Measurements of Black Carbon Aerosols 
            As a part of the (INDOEX) extensive measurement of black carbon was carried out over the Indian Ocean. Based on these measurements Satheesh et al. (1999) developed an aerosol model for tropical Indian Ocean, which demonstrated that black carbon contributes 11% to composite aerosol optical depth. Later, using several calibrated satellite radiation measurements and five independent surface radiometers Satheesh and Ramanathan (2000) showed that even though black carbon contributes 11% to optical depth its contribution to radiative forcing can be as much as 60%. Over continental India, Babu and Moorthy (2001) reported the anthropogenic impact of aerosol black carbon mass concentration at a tropical coastal station (Trivandrum). This is probably the first report of black carbon measurement over continental India. Thereafter, several investigators have measured  black carbon measurements at various locations in India.
            A road/land campaign (LC-I) was conducted during February to March 2004 under ISRO-GBP initiative, to understand the spatial distribution of aerosol and trace gases over Central/peninsular India. Simultaneous measurements were made over spatially separated locations, using identical instruments. These measurements covered an area of more than a million square kilometres over the course of a month from land based mobile laboratories, and generated a wealth of information on black carbon as well as important aerosol parameters including size, mass concentration, optical depth, and scattering and absorption coefficients using state of the art instruments.
            As a continuation of this experiment, Land Campaign II (LC-II) was organized by the Indian Space Research Organization under ISRO-GBP during December 2004, to characterize the regional aerosol properties and trace gases across the entire Indo- Gangetic belt. All these studies showed the persistence of high aerosol optical depth and black carbon concentrations near the surface.
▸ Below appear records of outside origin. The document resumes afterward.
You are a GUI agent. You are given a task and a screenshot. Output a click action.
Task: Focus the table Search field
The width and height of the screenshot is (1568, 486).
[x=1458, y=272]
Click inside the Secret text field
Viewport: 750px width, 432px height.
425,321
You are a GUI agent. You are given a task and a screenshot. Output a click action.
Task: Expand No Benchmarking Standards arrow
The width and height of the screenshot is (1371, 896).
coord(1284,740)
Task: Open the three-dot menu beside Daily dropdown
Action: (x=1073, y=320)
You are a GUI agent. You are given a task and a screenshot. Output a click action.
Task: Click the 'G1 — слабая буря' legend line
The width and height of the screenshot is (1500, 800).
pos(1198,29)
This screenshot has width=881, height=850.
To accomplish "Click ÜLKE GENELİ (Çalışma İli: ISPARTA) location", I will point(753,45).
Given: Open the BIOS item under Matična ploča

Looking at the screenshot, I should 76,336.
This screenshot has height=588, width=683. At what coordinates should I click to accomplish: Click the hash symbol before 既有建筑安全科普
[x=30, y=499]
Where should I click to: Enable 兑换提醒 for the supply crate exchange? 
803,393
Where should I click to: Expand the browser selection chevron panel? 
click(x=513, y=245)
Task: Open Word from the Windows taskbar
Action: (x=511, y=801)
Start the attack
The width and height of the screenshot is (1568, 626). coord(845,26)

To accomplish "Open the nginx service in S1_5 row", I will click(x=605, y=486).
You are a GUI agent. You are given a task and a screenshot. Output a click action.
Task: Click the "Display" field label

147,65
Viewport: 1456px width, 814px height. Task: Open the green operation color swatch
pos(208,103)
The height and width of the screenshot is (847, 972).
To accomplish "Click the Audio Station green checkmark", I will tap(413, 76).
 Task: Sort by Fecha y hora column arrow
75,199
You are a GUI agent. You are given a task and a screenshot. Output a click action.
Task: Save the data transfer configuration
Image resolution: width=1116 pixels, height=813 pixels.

            The Integrated Campaign for Aerosols, gases and Radiation Budget (ICARB) was a multi-institutional, multi-instrumental, multi-platform field campaign, where integrated observation and measurements of aerosols with special emphasis on black carbon, radiation and trace gases along with other complementary measurements on boundary layers and meteorological parameters were made simultaneously. The main goal of the ICARB was to assess the regional radiative impact of aerosols and trace gases, and to quantify the effect of the long-range transport of aerosols and trace gases, involving the Indian mainland, the Arabian Sea, the Bay of Bengal, and tropical Indian Ocean during February-May period of 2006. The ICARB was conceived as an integrated campaign, comprising three segments namely the land, ocean, and aircraft segments. In each one of these segments, measurements of the optical, physical and chemical properties of atmospheric aerosols were carried out. The land segment comprised a network of ground-based observatories, representing distinct geographical features of India, and providing a time-series observation during the period when spatially resolved measurements were made using the moving platforms in the other two segments. 
            Quantitative estimates of the vertical structure and the spatial gradients of aerosol extinction coefficients have been made from airborne LIDAR measurements across the coastline and around the oceanic regions along the east and west coasts of India. 
             The research group at Physical Research Laboratory (PRL) lead by Prof. M.M. Sarin has made substantial efforts in characterizing organic carbon/ black carbon ratios over a few locations in India. The atmospheric abundances of elemental carbon (EC), organic carbon (OC) and water-soluble organic carbon (WSOC) have been measured by this group in aerosol samples collected during wintertime (December-March) from selected sites (urban, rural and high-altitude) in northern India.     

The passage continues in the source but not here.